Sentence: I do not have my eyes closed
Embedding: [-0.01004861  0.04328241  0.00344129  0.02131966 -0.01093566 -0.00743332
  0.01978693 -0.01606919 -0.03233068 -0.01528868] ...
Norm= 1.0


* Dudas: en principio creía que el modelo que estaba usando JLM estaba normalizado, y por eso comparábamos con la similitud coseno en nuestro planteamiento inicial. Veo que no lo está, entonces es conveniente normalizar el embedding final? Qué efecto tiene hacerlo después del pooling? Y antes también?  
### Datos de entrenamiento
El ingrediente que falta para entrenar el modelo es la similitud entre 2 frases. Ejemplos de datasets: https://www.sbert.net/examples/training/datasets/README.html

In [9]:
from sentence_transformers import InputExample, losses
import torch
from torch.utils.data import DataLoader

torch.manual_seed(SEED)

model = bertmodel
model.append(normalization_model)
train_examples = [
    InputExample(texts=["My first sentence", "My second sentence"], label=0.8),
    InputExample(texts=["Another pair", "Unrelated sentence"], label=0.3),
    InputExample(texts=["My second sentence", "My third sentence"], label=0.1),
]
train_dataloader = DataLoader(train_examples, shuffle=True, batch_size=16)

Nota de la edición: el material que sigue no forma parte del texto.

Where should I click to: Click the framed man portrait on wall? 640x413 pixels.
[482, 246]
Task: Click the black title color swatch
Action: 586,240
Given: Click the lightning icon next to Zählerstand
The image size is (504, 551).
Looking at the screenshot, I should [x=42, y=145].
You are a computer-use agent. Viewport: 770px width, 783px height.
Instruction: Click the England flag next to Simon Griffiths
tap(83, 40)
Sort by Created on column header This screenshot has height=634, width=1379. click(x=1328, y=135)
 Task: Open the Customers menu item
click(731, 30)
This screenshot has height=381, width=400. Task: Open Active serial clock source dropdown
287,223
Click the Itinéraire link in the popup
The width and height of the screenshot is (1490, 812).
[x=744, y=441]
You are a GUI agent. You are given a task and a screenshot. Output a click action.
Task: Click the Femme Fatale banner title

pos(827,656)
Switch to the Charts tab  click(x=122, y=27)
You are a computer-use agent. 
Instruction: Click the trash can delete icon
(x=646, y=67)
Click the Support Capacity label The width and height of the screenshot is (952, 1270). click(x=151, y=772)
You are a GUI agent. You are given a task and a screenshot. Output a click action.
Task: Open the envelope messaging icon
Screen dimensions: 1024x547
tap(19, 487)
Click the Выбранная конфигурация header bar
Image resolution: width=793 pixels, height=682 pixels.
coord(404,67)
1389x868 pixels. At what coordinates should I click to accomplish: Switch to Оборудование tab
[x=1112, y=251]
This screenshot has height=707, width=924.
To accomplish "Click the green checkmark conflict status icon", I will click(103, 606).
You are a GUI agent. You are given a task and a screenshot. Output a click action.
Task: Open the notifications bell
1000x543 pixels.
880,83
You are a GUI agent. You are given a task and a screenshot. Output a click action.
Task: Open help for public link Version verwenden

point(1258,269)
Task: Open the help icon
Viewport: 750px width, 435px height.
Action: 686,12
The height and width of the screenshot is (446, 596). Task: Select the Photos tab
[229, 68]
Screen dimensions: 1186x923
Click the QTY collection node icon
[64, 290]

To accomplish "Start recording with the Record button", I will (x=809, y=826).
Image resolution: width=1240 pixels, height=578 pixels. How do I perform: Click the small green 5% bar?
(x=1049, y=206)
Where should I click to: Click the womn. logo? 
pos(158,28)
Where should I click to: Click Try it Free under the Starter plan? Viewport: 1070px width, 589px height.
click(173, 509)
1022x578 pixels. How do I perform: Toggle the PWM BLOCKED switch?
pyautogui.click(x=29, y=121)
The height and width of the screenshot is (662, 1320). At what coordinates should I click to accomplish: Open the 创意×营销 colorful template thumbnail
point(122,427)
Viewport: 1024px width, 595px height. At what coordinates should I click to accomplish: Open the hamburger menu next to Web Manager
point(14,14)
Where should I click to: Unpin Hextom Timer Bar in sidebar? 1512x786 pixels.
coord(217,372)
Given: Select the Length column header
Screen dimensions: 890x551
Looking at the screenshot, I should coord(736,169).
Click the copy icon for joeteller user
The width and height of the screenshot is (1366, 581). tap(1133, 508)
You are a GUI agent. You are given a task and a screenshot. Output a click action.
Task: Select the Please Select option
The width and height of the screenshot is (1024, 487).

text = "My third sentence"
embedding1 = model.encode(text)
train_loss = losses.CosineSimilarityLoss(model)

# Tune the model
model.fit(train_objectives=[(train_dataloader, train_loss)], epochs=3)
embedding2 = model.encode(text)
print("Diferencia: ", np.linalg.norm(embedding2-embedding1))
# Obtenemos una pequeña diferencia respecto al embedding original

Epoch:   0%|          | 0/3 [00:00<?, ?it/s]

Iteration:   0%|          | 0/1 [00:00<?, ?it/s]

Iteration:   0%|          | 0/1 [00:00<?, ?it/s]

Iteration:   0%|          | 0/1 [00:00<?, ?it/s]

Diferencia:  2.8339291e-05


* Duda: ¿Cómo se consigue reproducibilidad?